Skeptics subscribe to the philosophy that true knowledge of reality is unattainable. More generically, skeptics are people who tend to question the truth of things that are of a contentious nature. In ufology, the involvement of skeptics has largely been that of criticism and debunking.

A skeptical approach is indispensable to serious investigation, but groups like CSI ( formerly CSICOP ) and the James Randi Educational Foundation ( JREF ) have been accused of ignoring relevant information and/or degenerating into mockery and ridicule. Ufologists have been similarly criticized and the tension has evolved into an "us versus them" relationship. Groups like USI hope to change this situation by appealing to the common desire of both sides to establish the truth.

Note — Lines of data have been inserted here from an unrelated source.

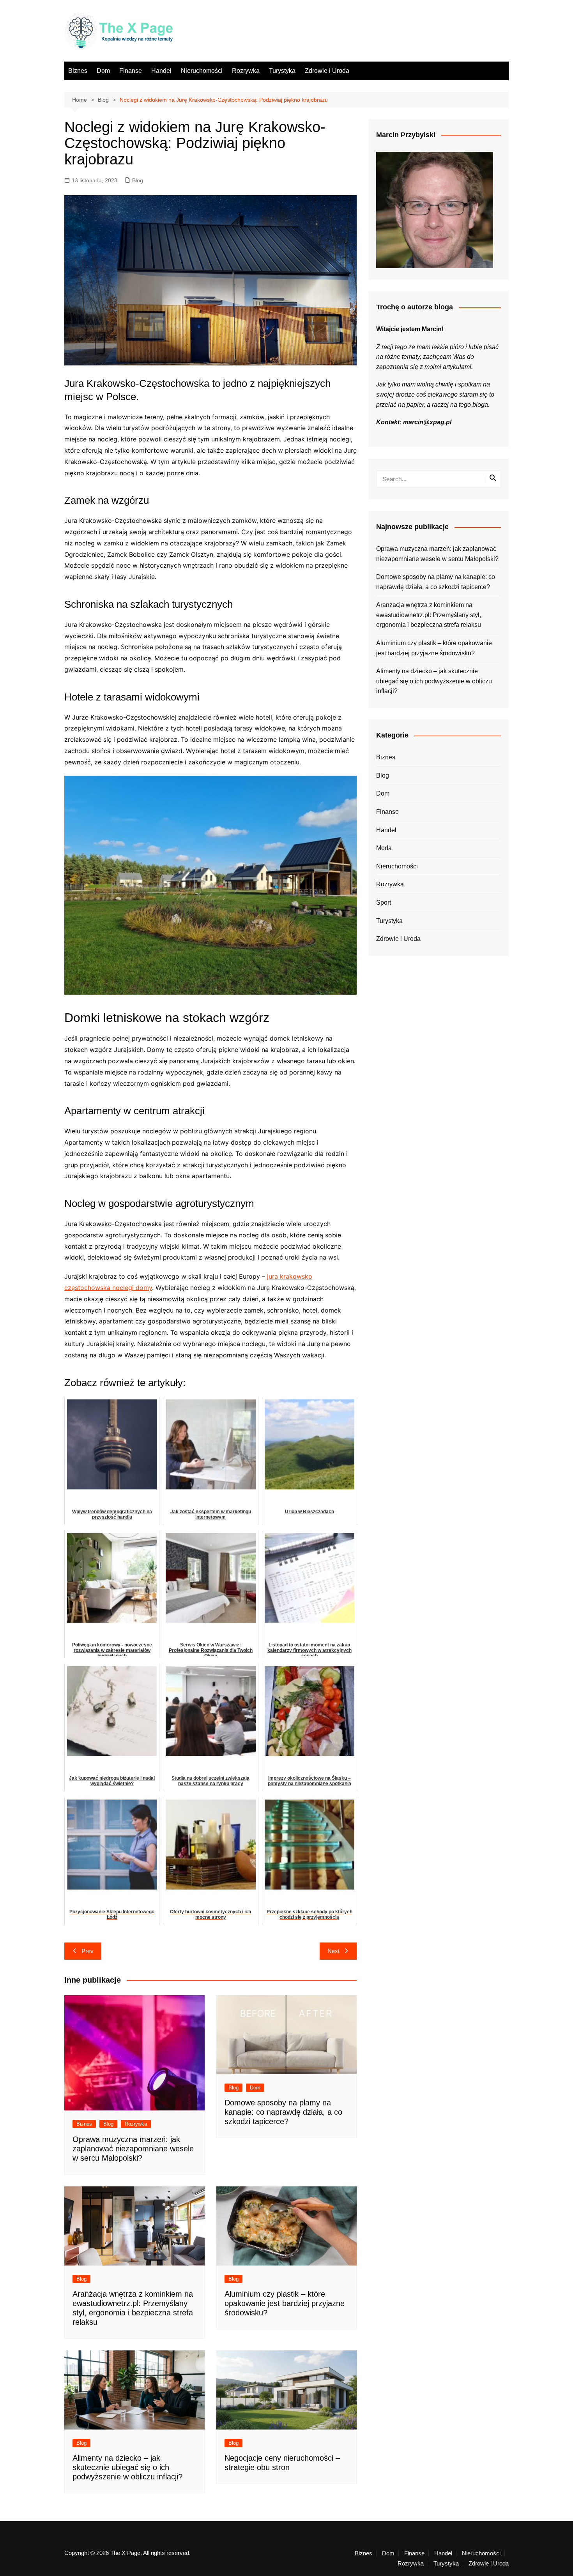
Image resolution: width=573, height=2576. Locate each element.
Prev (87, 1951)
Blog (137, 180)
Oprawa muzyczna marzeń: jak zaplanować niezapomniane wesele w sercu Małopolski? (133, 2148)
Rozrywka (246, 70)
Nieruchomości (202, 70)
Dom (103, 70)
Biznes (77, 70)
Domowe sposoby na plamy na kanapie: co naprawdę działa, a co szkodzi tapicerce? (283, 2112)
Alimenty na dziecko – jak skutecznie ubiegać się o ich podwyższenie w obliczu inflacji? (127, 2467)
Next (333, 1951)
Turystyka (282, 70)
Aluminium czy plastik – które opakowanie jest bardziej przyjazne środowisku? (285, 2303)
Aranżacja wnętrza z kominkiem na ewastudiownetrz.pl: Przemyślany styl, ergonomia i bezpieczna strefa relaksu (428, 615)
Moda (384, 848)
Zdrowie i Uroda (327, 70)
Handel (161, 70)
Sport (383, 902)
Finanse (130, 70)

One of the most famous skeptics in ufology was Philip J. Klass who proposed that many UFO reports might be explained as a previously unknown type of plasma produced as a by-product of high voltage electrical distribution equipment. Klass suggested that such plasmas would be consistent with reports of UFOs near power lines and might further explain the reported effects of UFOs on the electrical systems of airplanes and automobiles. However Klass was unable to substantiate the plasma theory, so he shifted his focus toward misidentifications and hoaxes. His debunking of the Travis Walton abduction case strongly suggests that it was indeed a hoax.